Want to save on your water bills? See our guide to Cutting Your Costs.

'Nothing short of scare tactics'

We've seen concerns from more than 20 customers from three suppliers: Anglian Water, South Staffs Water (which includes Cambridge Water) and South East Water. These customers have used social media to express their anger at the letters and include Caroline, who said "scare tactics" are being used to try to get people to sign up to the insurance. Here are some of their tweets:

HomeServe was fined £30.6 million in 2014 for mis-selling insurance products, and was reprimanded by consumer group Which? in 2012 for selling potentially unnecessary insurance to thousands of customers under their water provider's branding.

Do you need the insurance?

HomeServe has confirmed you do not need to take out this insurance, so it all comes down to personal choice and the level of risk you're prepared to take. 
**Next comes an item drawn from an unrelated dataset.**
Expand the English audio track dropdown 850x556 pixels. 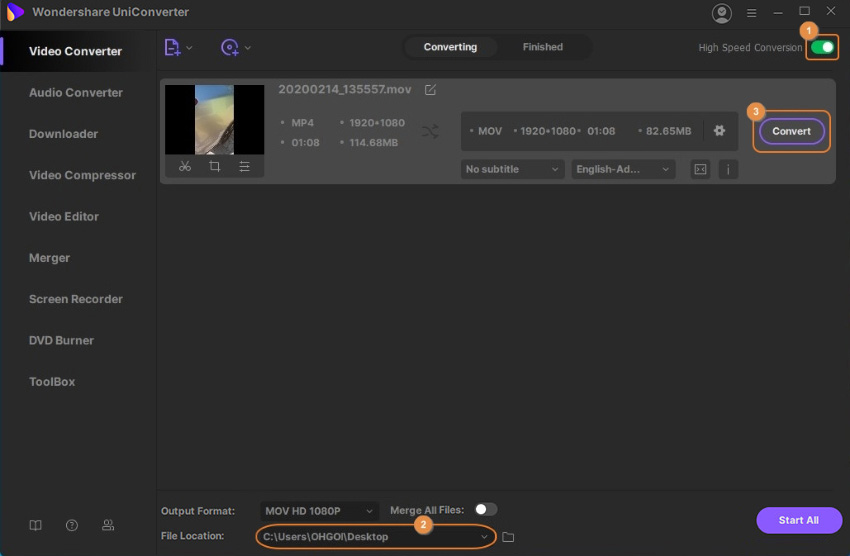click(x=623, y=170)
The initial 12-month policy is 75p/month in the first year, but automatically renews in the second year, jumping to £10/month. The policy itself is not terrible for 75p/mth, but before taking out any new insurance, check if you're already covered by an existing policy. Speak to your home insurance company first and see our Cheap Home Insurance guide for more tips to cut costs. 
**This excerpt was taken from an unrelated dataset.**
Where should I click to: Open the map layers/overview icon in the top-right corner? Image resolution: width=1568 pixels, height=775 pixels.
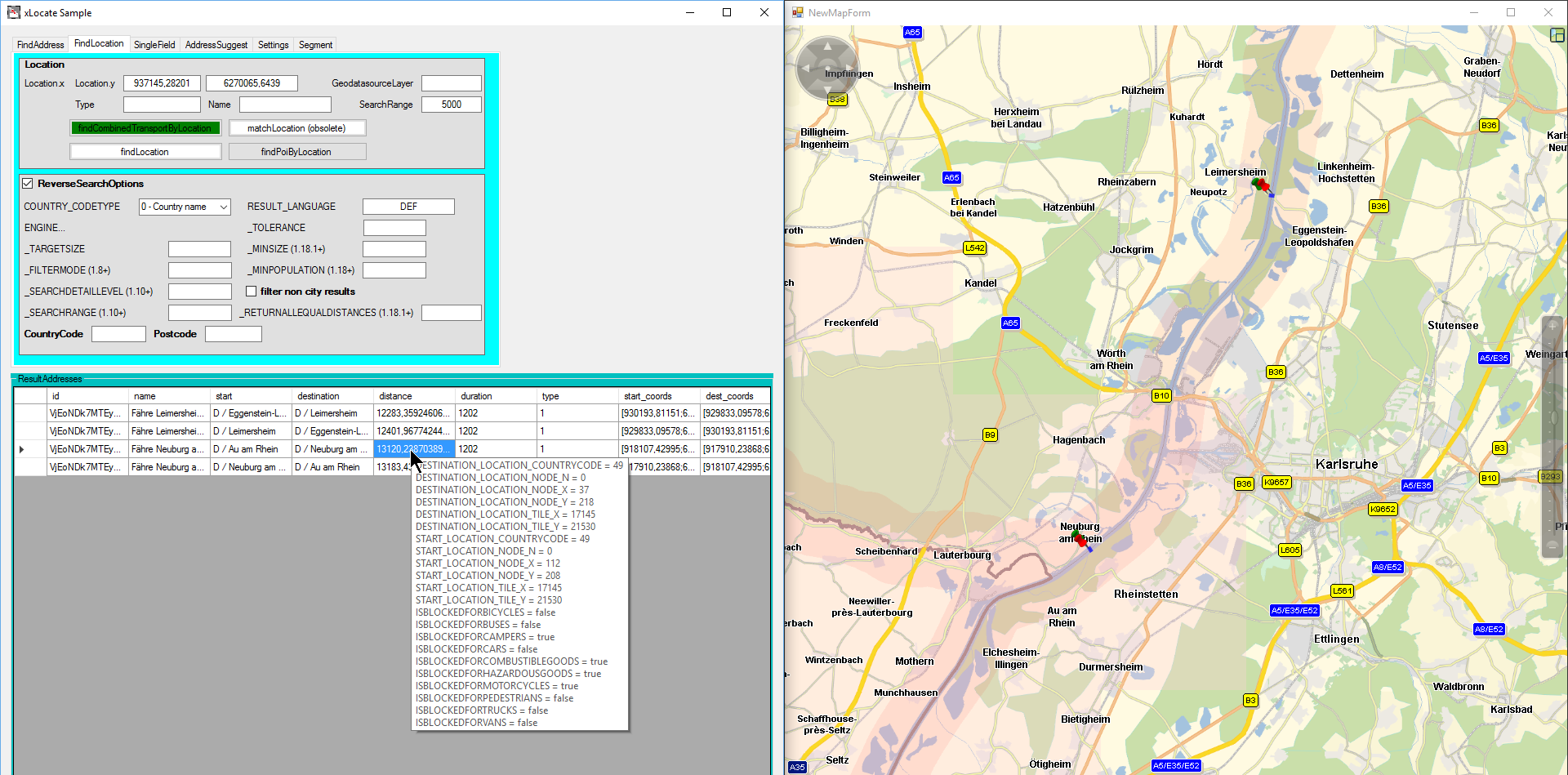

As a rule of thumb, if a pipe leak within your boundary causes damage to your property, you'll likely be covered for the damage to your home under your home insurance policy, but it probably won't cover the repair of the damaged pipe itself.

Some water companies may even provide free repairs to fix damaged water supply pipes, though this is often on a case-by-case basis.
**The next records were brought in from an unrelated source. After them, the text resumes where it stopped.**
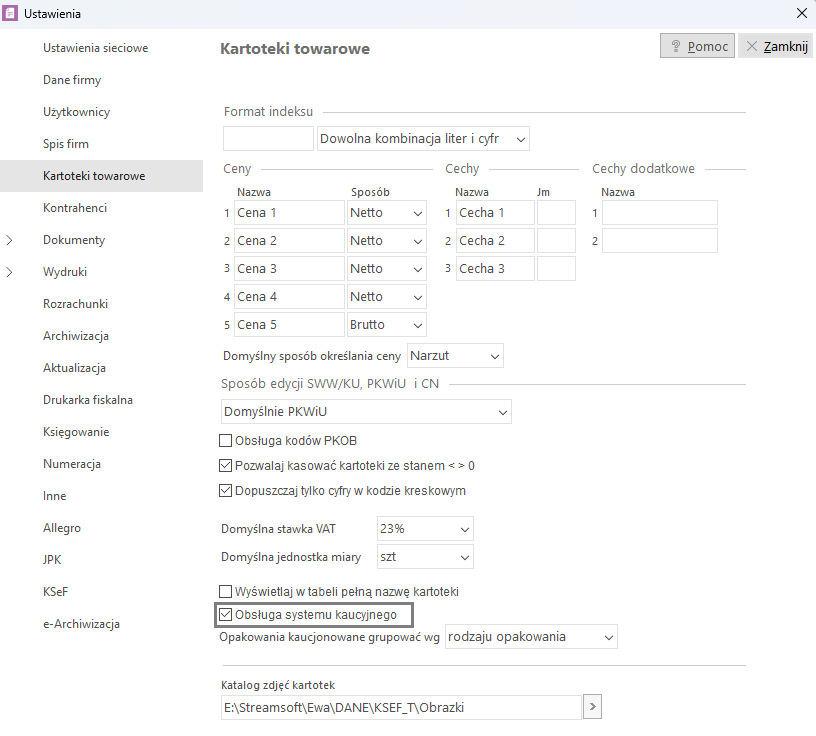Screen dimensions: 816x736
Task: Expand the Dokumenty tree node
Action: click(x=10, y=240)
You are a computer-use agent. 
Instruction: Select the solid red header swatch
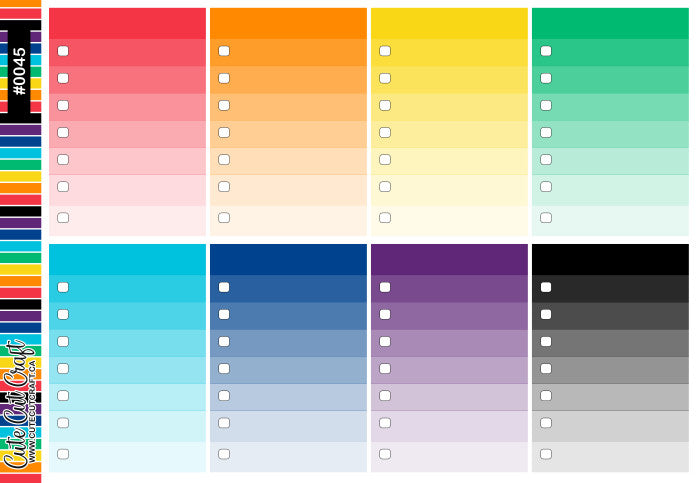point(127,23)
Depending on what you want to protect, it may also be cheaper to self-insure. Instead of paying for the pipe insurance each month, put the same amount into a top savings account to build up your own emergency fund. If you have a problem, the cash is there to pay for it. If you don't, the cash is yours.

How do you cancel?

If you've already signed up to a policy but have since decided it's not for you, HomeServe says you can cancel at any point during your cover and without any penalty. You can do this by calling HomeServe on 0330 0247 002.

What does HomeServe and the water firms say?

After we contacted HomeServe to ask if it would review the content of its letters amid the backlash, it told us: "We constantly adapt and tailor all our marketing and we're grateful for the feedback and the opportunity to reassure any concerns customers might have about any of our activity.

"Our intention was to let people know what their responsibility is in respect of their water supply pipe and make them aware of a completely optional service available to them to protect themselves, with a limited-time special offer."

The water companies, which get commission for policies sold, have also taken steps to address the issue following the backlash.

  • An Anglian Water spokesperson told us: "We will review the content of the letters with HomeServe following customer concerns. We appreciate that the products do not appeal to all of our customers and they can opt out of receiving these marketing materials by visiting the Anglian Water Direct website."

  • A spokesperson for Cambridge Water said: "We conducted a trial mail-out of the HomeServe marketing letters to around 33,500 (10%) of our customers earlier this year. Following customer feedback about the letters, we took the decision to cancel the trial on 7 June and no further letters have been sent out."

  • South East Water told us: "We review HomeServe's marketing materials regularly and are talking to them about how their communications can be improved, particularly on how people can opt out of receiving these letters."

'It smacks of hard selling'

Gary Caffell, energy and utilities editor at, said: "The way these letters were written, with the water firm's masthead and a request to urgently respond among other things, understandably left many householders confused and smacks of hard selling.

"It's only right that the firms concerned have listened to the negative feedback and have told us they will think more carefully in future about the content of their mail-outs.

"Remember, if you have received one or something very similar from your water company and don't want the insurance, just bin the letter. And if you have already signed up but have now changed your mind, you can cancel."